Write out the records from the line with "Podporujeme (31, 2235)" up to and including the line with "Doporučují nás (33, 2219)" as a JSON list of strings, one string per line, leaving out any blank lines.

• **ITEMS**
* * * * * * *

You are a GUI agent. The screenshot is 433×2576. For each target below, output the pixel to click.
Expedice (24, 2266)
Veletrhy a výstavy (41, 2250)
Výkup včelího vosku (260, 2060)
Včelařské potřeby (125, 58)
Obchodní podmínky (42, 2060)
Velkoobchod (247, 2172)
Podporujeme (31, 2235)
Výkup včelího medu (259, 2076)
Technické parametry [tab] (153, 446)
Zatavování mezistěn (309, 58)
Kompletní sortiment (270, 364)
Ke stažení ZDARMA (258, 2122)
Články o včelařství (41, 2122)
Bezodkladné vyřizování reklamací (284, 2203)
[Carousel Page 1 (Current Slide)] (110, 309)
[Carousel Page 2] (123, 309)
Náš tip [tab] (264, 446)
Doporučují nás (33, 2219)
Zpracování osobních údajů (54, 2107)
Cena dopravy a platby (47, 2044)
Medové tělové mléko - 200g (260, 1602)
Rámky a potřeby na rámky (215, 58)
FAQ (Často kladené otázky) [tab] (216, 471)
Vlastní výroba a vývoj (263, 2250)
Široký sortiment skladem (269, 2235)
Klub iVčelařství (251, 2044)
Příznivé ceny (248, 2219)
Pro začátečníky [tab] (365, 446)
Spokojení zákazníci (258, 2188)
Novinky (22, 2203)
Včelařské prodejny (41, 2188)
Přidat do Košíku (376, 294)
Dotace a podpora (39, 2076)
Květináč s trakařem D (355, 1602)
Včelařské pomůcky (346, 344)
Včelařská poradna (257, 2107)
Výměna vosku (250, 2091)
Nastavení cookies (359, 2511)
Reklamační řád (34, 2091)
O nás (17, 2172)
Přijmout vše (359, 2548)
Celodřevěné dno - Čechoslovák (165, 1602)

* * * * * * *

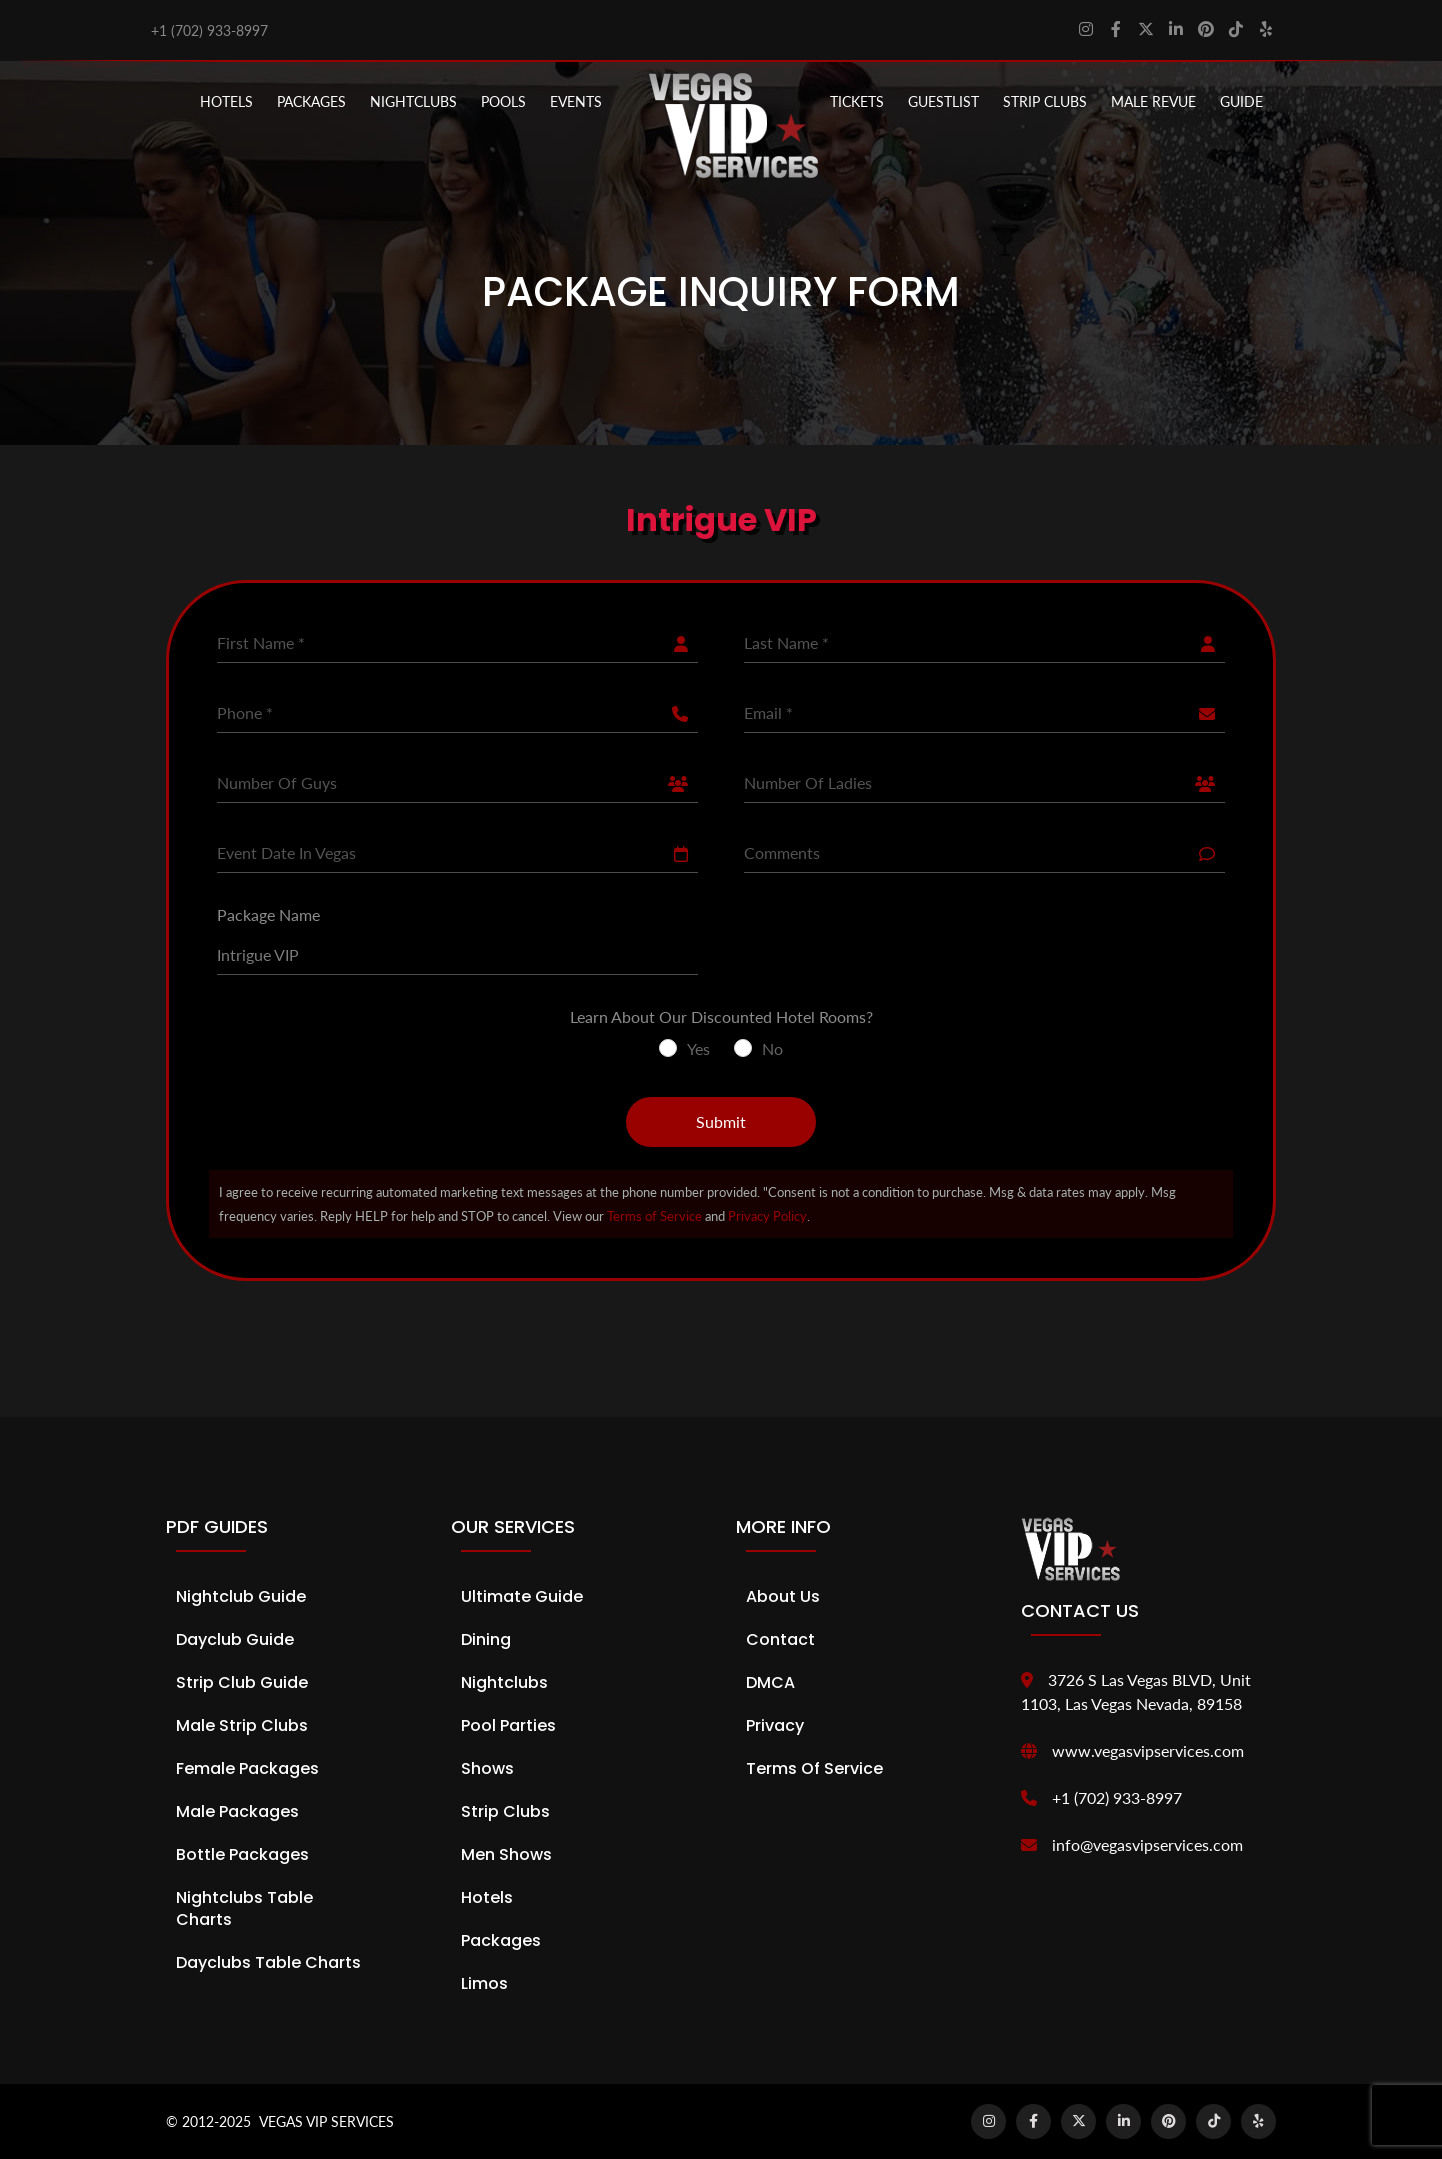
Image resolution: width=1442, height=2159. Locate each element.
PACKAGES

* * * * * * *

• **THE OUTPUT**
[
  "Podporujeme (31, 2235)",
  "Výkup včelího medu (259, 2076)",
  "Technické parametry [tab] (153, 446)",
  "Zatavování mezistěn (309, 58)",
  "Kompletní sortiment (270, 364)",
  "Ke stažení ZDARMA (258, 2122)",
  "Články o včelařství (41, 2122)",
  "Bezodkladné vyřizování reklamací (284, 2203)",
  "[Carousel Page 1 (Current Slide)] (110, 309)",
  "[Carousel Page 2] (123, 309)",
  "Náš tip [tab] (264, 446)",
  "Doporučují nás (33, 2219)"
]